Let me close my remarks by noting that earlier I mentioned the physics notion of a “fifth dimension.” Many of you, at least over a certain age, will also remember that there is a pop culture version of the Fifth Dimension; that is, the 1970’s singing group by that name that featured, among others, Marilyn McCoo and Billy Davis, Jr. And while the physics notion of the fifth dimension has the connection to globally accepted accounting standards that I cited earlier, I think the pop culture notion of the Fifth Dimension has a connection too.
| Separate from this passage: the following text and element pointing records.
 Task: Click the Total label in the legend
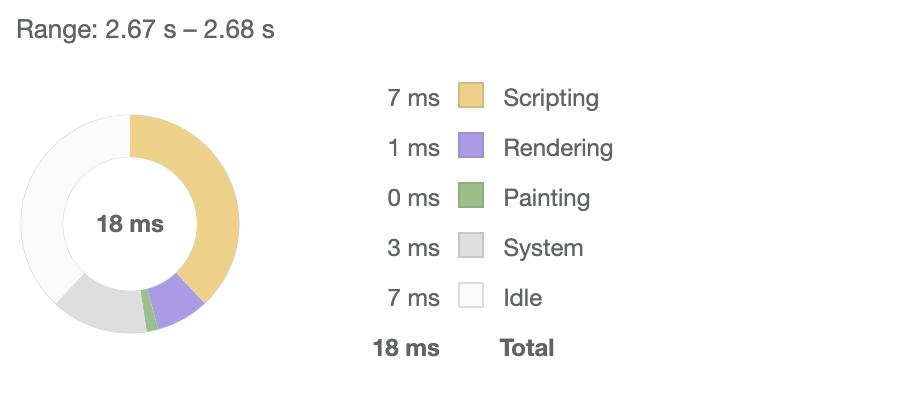[x=527, y=348]
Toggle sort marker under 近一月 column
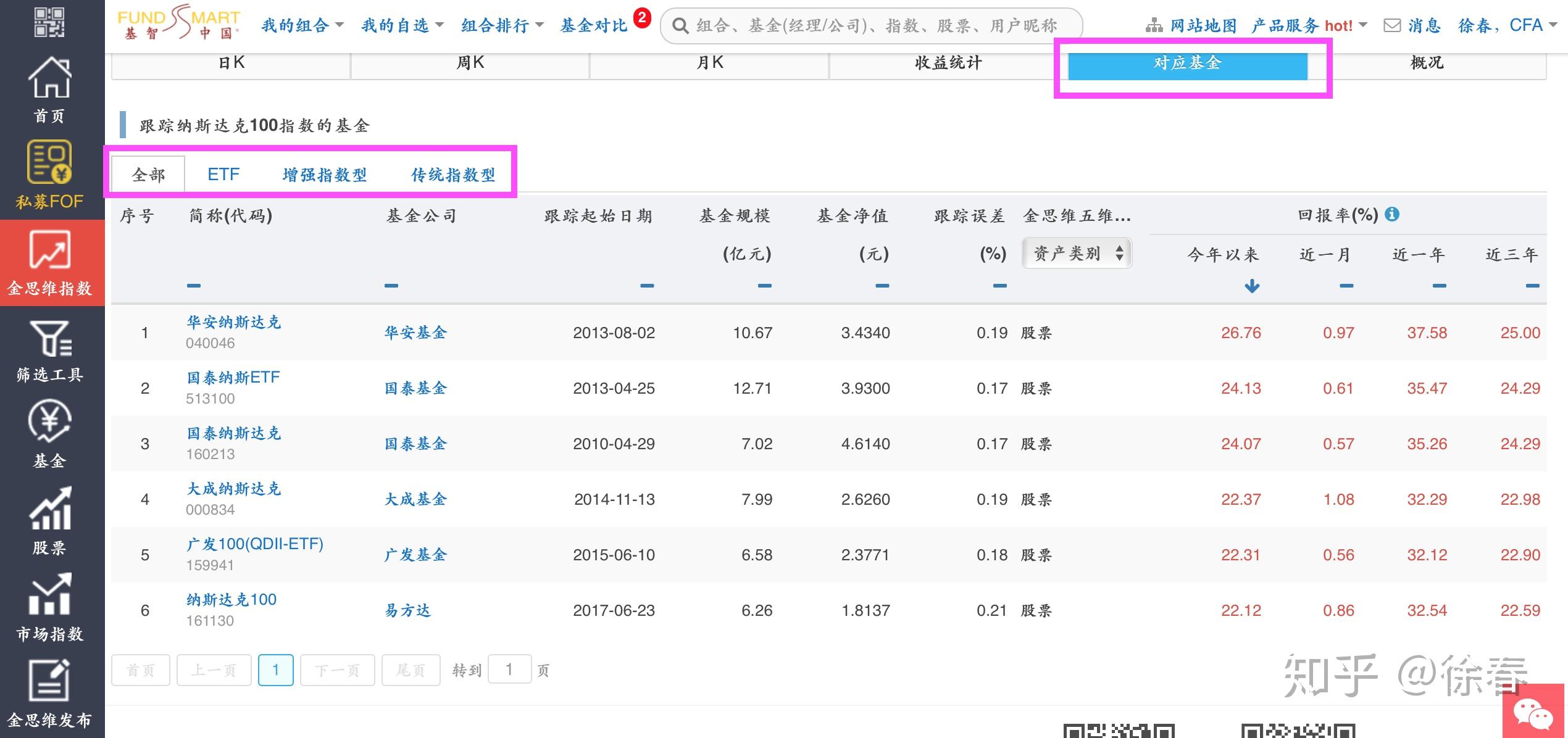 (x=1346, y=286)
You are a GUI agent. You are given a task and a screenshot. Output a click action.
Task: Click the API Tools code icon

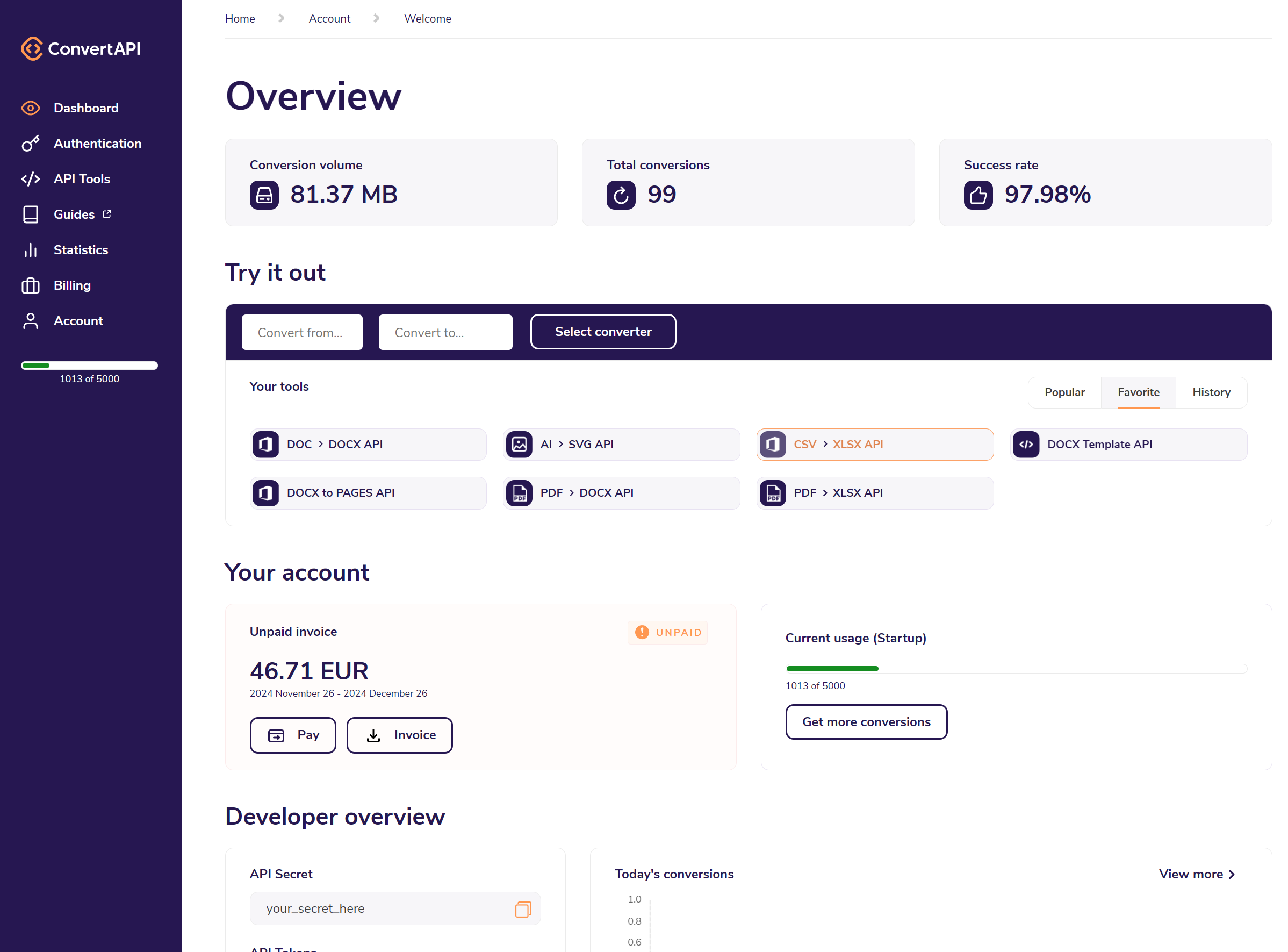[31, 179]
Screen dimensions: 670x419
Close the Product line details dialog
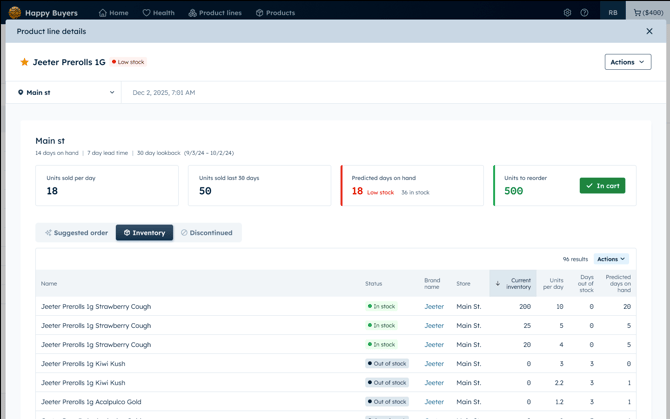649,31
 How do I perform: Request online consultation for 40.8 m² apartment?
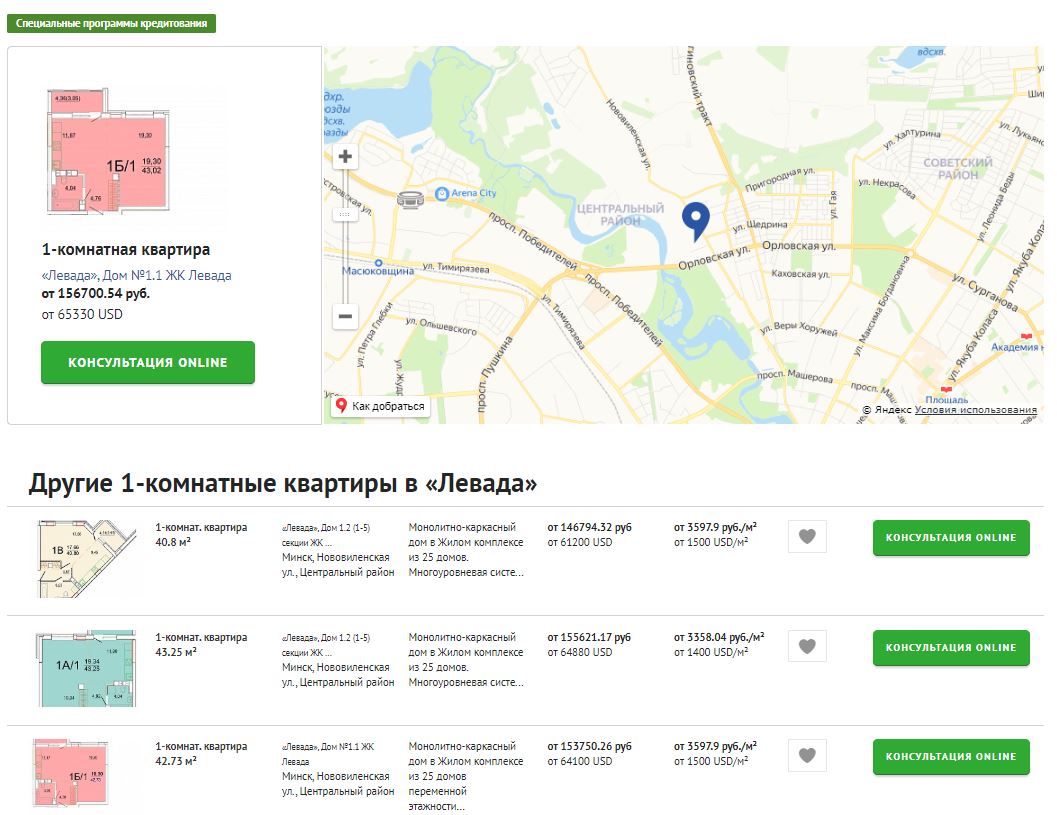950,537
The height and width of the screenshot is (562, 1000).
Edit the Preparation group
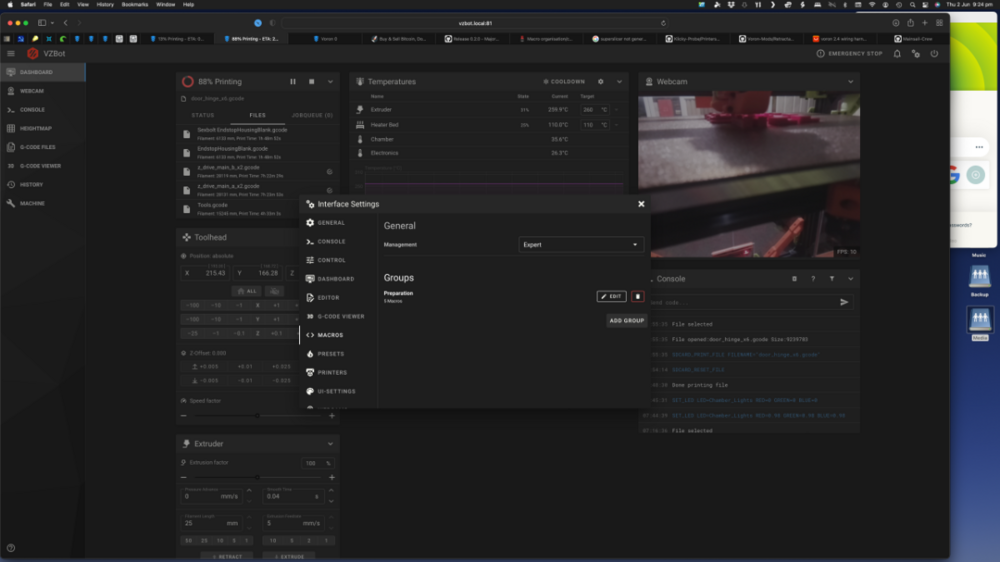[x=611, y=297]
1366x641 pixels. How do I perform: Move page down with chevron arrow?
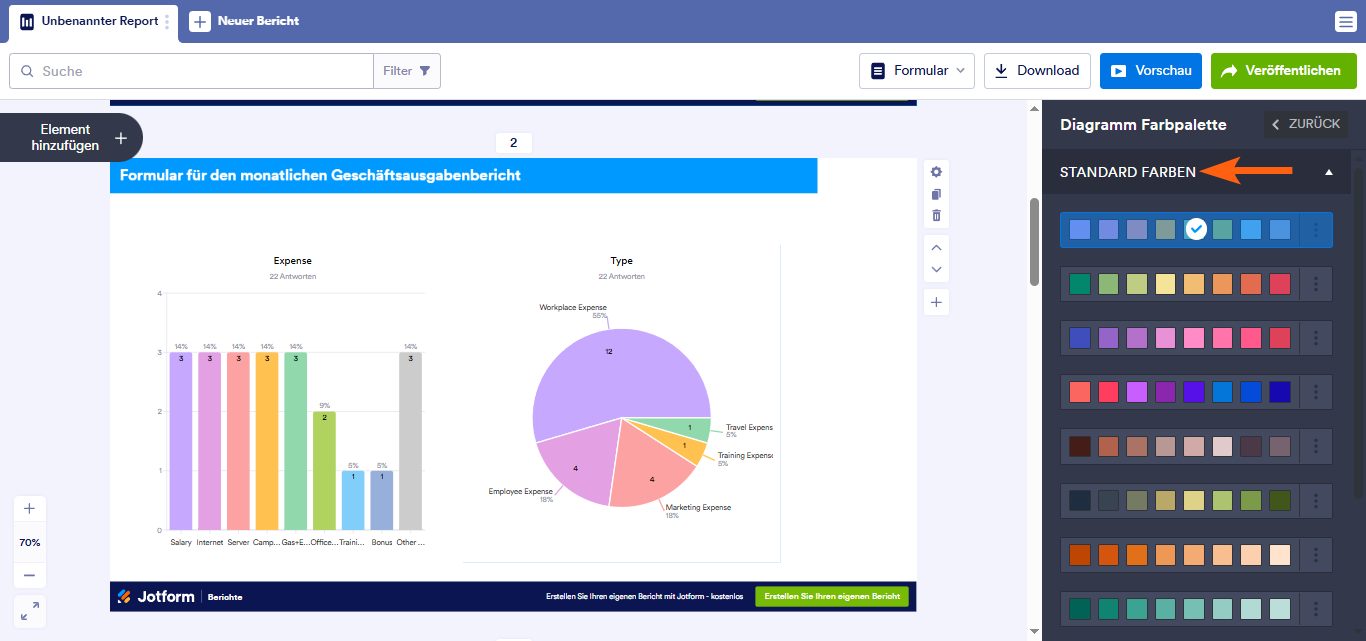pyautogui.click(x=936, y=269)
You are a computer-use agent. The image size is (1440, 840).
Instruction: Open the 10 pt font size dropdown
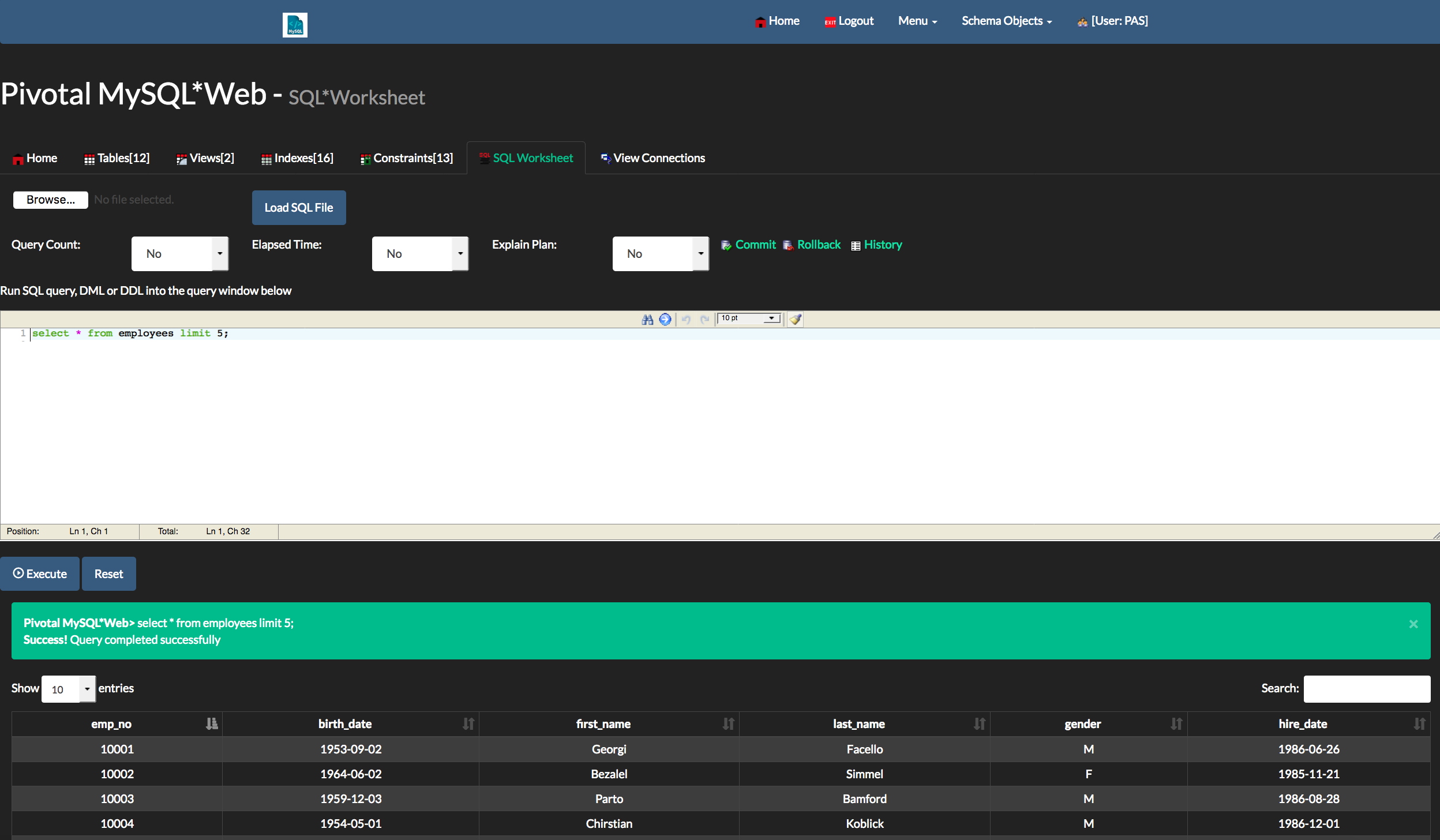coord(749,318)
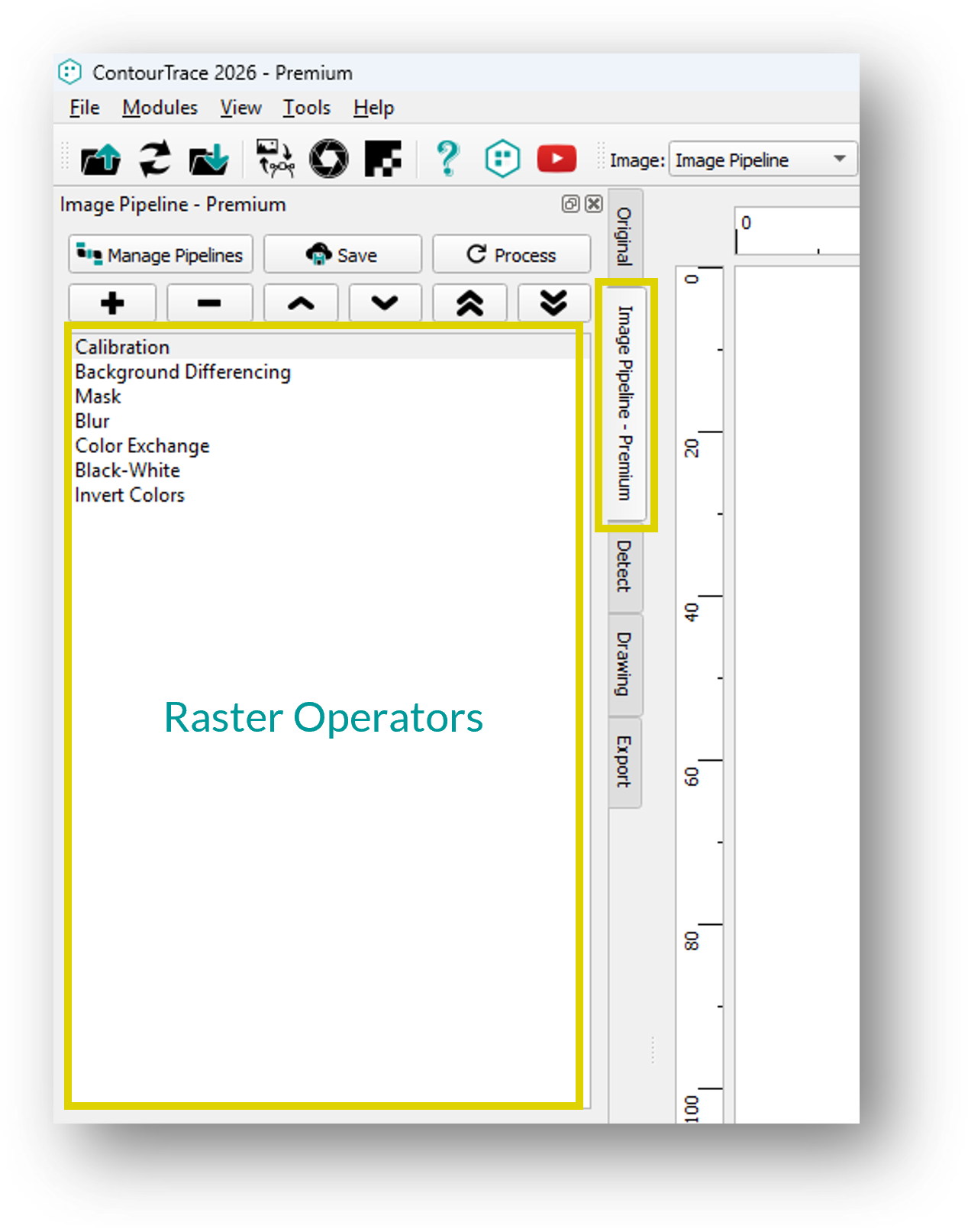Move operator to bottom with double-down arrow
The image size is (968, 1232).
pyautogui.click(x=553, y=303)
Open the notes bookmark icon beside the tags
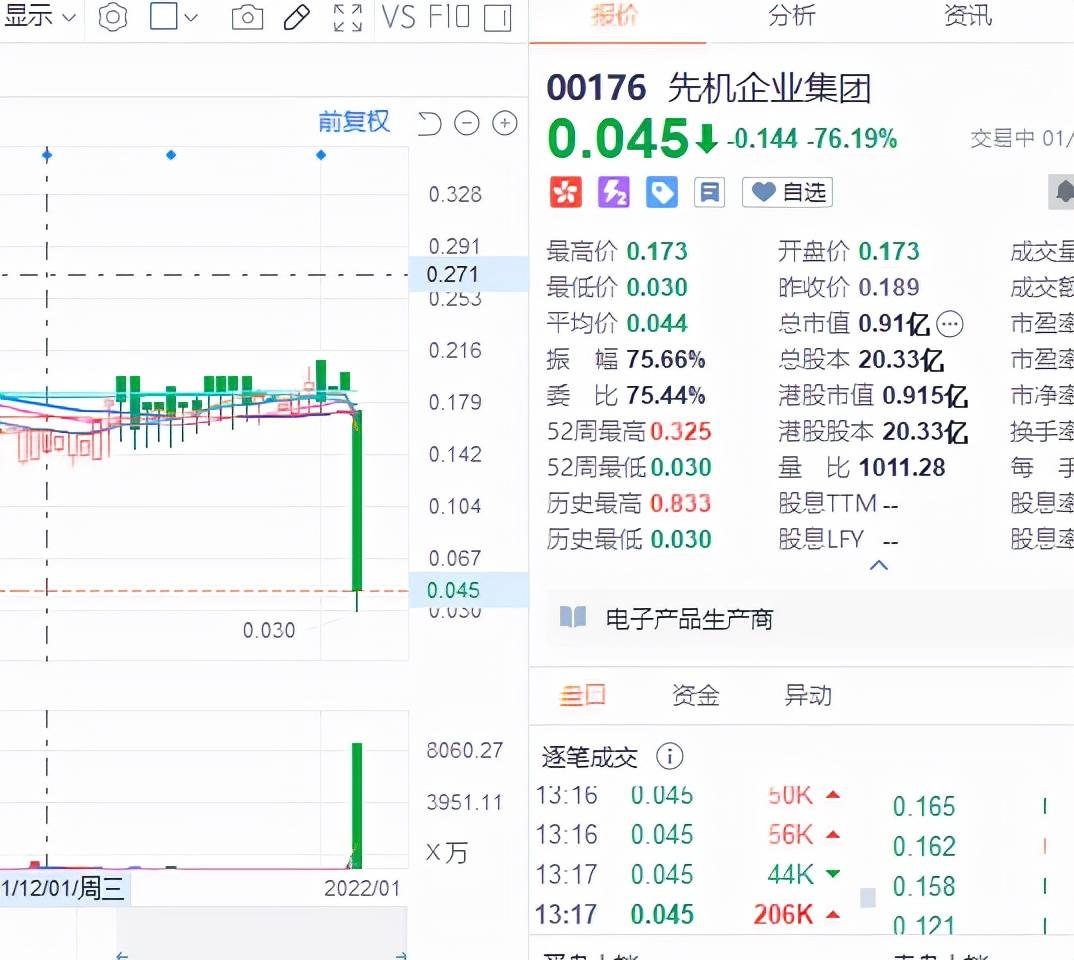 click(x=709, y=192)
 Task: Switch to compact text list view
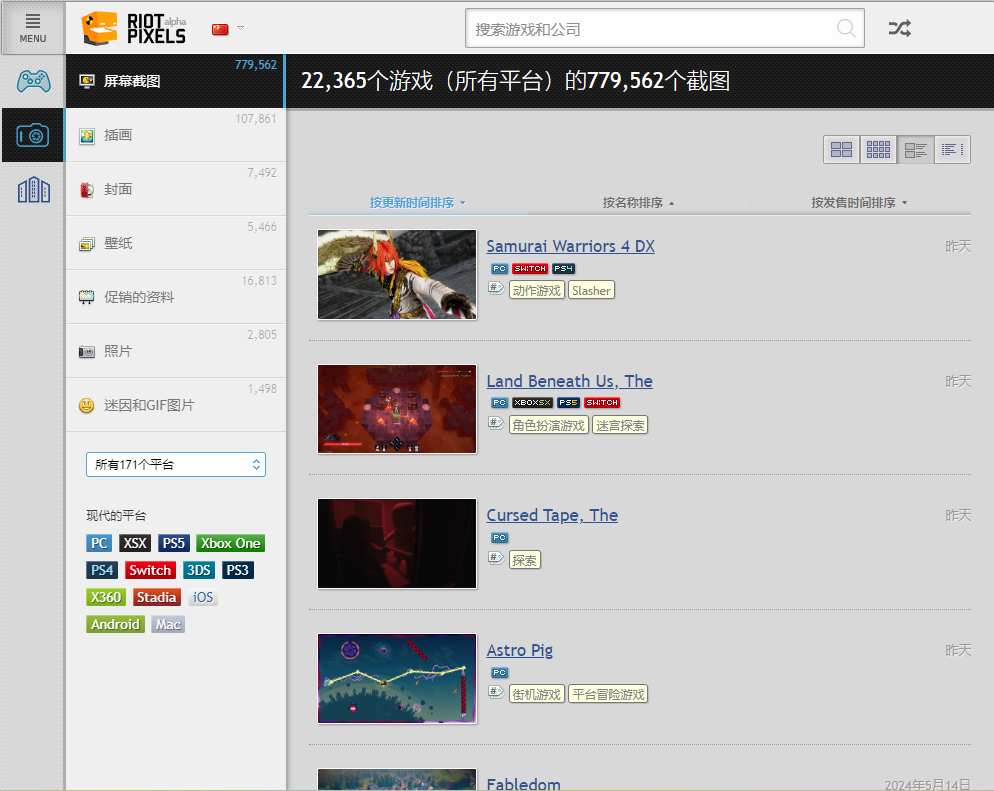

For example, the premise of moving away from working with two sets of accounting standards—both national and international—to solely international standards could be summed up in the Fifth Dimension song entitled, “One Less Bell to Answer.” And if I don’t handle these global accounting standards policy matters with aplomb, I will be echoing their song entitled “Last Night, I Didn’t Get to Sleep at All.” However, perhaps the Fifth Dimension’s most famous song of all is the one from 1969 entitled “Aquarius”, which begins:
When the moon is in the seventh house,
And Jupiter aligns with Mars,
Then peace will guide the planets,
And love will steer the stars,
This is the dawning of the Age of Aquarius . . . . . .
While let me be clear that I am not seeking this Aquarius level of nirvana in my thinking about the pursuit of globally accepted accounting standards, you have to admit those are some great lyrics.
Thank you very much for your attention.